Source text -
Chronicles Of The Strange And Mysterious By Arthur C. Clarke

At the end of a talk on An Adventure which I gave … to the Academic de Versailles, [wrote T.G.S. Combe in 1965] a member of my audience informed me that when she was a child there lived in her district at Versailles a lady who, in the summer, used to dress up as Marie-Antoinette and go and sit in the garden of the Petit Trianon. That Miss Moberly saw this lady seems at least more likely than that she could have seen Marie-Antoinette herself.

Did the two women perhaps share a sort of waking dream? A close reading of An Adventure suggests they did, for they repeatedly refer to an eerie, unreal atmosphere that seemed to pervade the park: ‘Everything suddenly looked unnatural, therefore unpleasant; even the trees behind the building seemed to have become flat and lifeless, like a wood worked in tapestry [their italics]. There were no effects of light and shade, and no wind stirred the trees. It was all intensely still.’ They claimed to have known little about Versailles before their visit, yet what they actually saw demanded no more than the ability to distinguish outmoded clothes from the fashions of 1901. Moreover, Miss Jourdain had taught French history and they had a guidebook with them.

Assuming that they did see people on their walk, could they simply have embroidered the facts, vested them with historical significance, dreamt a little? Were there other sources for their ‘scenario’? For example, a bestselling novel about time travel called Lumen, in which the hero sees the French Revolution happening seventy years after the actual events, had been published in England as recently as 1897, and a story about Marie-Antoinette from Pearson’s Magazine (published in 1893) has many phrases curiously similar to those used by the two ladies to describe their experience.

Was An Adventure a fantasy shared by two avowed believers in psychical phenomena which finally got out of hand, or did Miss Moberly and Miss Jourdain really take a stroll into the past on that August afternoon in 1901? Both are now long dead and we shall never know the answer. The trail, frustratingly, has now gone cold.

Yet cases of phantom scenery continue to surface.

Scene Changes

One evening in April 1955 Mrs Susannah Stone, who lives near Tain in Ross and Cromarty in the north of Scotland, was driving a friend home after dinner. It was about 9.30, and although the sun had set it was still light. Just outside the town of Alness, Mrs Stone says that she and her companion spotted a house on fire:

It was a perfectly ordinary house, with a long narrow door in the middle and long windows – quite big, like a farmhouse. It was blazing. Flames were curling out of the windows. I said, ‘My God, what a fire! Poor things!’

We were about a quarter of a mile away and my friend said, ‘Let’s go down and have a closer look.’ It never occurred to me that I’d never seen a house there before.

We went nearer and it wasn’t there.

Mystified, Mrs Stone drove on, but after dropping her friend she returned to the site of the ‘fire’. By now, it was much later: a punctured tyre had delayed her. This time, she walked up the road. She found nothing. ‘No fire, no glow, no ashes, no people, nothing,’ she says. And the next day, when she checked, she discovered that the fire brigade had been called out – but to a blaze in a couple of haystacks thirty miles from Mrs Stone’s mysterious sighting, and in the opposite direction. As far as she can discover, no house of any kind has ever stood on the spot. The experience remains unexplained. It was, says Susannah Stone, ‘very creepy’.

Task set -
**1)** Please transcribe the passage on phantom scenery from "Did the two" up to and including "guidebook with them.".
**2)** According to the passage on phantom scenery, in what month and year did Mrs Susannah Stone see the burning house near Alness?
The records that come next are separate from the passage on phantom scenery.

Rows -
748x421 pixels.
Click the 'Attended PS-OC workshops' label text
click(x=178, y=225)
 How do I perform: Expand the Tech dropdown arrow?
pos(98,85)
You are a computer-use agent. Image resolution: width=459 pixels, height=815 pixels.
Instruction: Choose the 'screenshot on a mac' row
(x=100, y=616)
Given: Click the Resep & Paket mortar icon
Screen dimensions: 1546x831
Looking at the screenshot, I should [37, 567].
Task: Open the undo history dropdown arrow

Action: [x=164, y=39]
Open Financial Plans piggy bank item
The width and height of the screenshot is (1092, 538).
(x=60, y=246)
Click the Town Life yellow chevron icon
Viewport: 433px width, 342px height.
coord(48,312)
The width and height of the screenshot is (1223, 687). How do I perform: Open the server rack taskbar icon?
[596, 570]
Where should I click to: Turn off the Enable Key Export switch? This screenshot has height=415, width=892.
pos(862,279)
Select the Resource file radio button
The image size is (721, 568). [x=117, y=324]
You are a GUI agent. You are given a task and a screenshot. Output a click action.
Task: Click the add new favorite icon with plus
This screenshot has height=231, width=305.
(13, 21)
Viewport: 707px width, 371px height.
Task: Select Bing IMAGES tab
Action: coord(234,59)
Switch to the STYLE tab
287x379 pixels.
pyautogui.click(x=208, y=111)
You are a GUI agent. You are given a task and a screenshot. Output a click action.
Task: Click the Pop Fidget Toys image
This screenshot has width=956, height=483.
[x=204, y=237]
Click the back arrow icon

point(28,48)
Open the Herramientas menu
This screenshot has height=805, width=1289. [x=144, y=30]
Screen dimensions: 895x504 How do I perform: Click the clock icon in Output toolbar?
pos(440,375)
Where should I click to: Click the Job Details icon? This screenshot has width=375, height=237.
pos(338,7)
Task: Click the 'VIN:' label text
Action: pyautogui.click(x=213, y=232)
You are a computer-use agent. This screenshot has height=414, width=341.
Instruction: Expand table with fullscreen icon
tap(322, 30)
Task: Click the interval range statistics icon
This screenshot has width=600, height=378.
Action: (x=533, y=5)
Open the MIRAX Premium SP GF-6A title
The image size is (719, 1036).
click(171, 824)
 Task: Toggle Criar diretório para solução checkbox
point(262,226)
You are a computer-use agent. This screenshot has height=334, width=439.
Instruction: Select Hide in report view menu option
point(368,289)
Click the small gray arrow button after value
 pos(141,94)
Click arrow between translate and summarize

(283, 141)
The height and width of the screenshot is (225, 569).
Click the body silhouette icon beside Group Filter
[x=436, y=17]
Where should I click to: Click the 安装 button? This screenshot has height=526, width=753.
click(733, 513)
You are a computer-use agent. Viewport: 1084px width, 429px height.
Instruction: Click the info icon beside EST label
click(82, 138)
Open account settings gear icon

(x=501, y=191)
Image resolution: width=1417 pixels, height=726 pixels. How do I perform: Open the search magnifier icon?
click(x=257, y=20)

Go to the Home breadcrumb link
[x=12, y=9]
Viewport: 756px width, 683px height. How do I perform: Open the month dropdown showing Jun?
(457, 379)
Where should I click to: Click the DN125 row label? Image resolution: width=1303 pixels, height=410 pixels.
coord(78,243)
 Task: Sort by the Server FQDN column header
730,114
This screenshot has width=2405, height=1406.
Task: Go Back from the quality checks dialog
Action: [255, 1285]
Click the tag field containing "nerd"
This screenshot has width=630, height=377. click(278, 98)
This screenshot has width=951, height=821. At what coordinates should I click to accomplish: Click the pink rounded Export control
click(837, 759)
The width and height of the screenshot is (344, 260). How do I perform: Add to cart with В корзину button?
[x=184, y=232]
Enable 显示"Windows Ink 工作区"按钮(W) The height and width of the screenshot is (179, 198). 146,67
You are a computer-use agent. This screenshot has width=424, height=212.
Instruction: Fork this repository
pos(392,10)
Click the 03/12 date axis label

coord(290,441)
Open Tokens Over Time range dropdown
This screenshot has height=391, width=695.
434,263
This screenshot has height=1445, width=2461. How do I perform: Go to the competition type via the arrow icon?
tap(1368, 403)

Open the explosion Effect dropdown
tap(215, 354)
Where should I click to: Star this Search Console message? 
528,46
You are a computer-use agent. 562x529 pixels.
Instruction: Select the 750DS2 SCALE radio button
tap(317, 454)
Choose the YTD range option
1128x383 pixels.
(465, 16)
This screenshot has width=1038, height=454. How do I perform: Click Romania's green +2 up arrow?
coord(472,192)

Answers to the exercises -
**1)**
Did the two women perhaps share a sort of waking dream? A close reading of An Adventure suggests they did, for they repeatedly refer to an eerie, unreal atmosphere that seemed to pervade the park: ‘Everything suddenly looked unnatural, therefore unpleasant; even the trees behind the building seemed to have become flat and lifeless, like a wood worked in tapestry [their italics]. There were no effects of light and shade, and no wind stirred the trees. It was all intensely still.’ They claimed to have known little about Versailles before their visit, yet what they actually saw demanded no more than the ability to distinguish outmoded clothes from the fashions of 1901. Moreover, Miss Jourdain had taught French history and they had a guidebook with them.

**2)** April 1955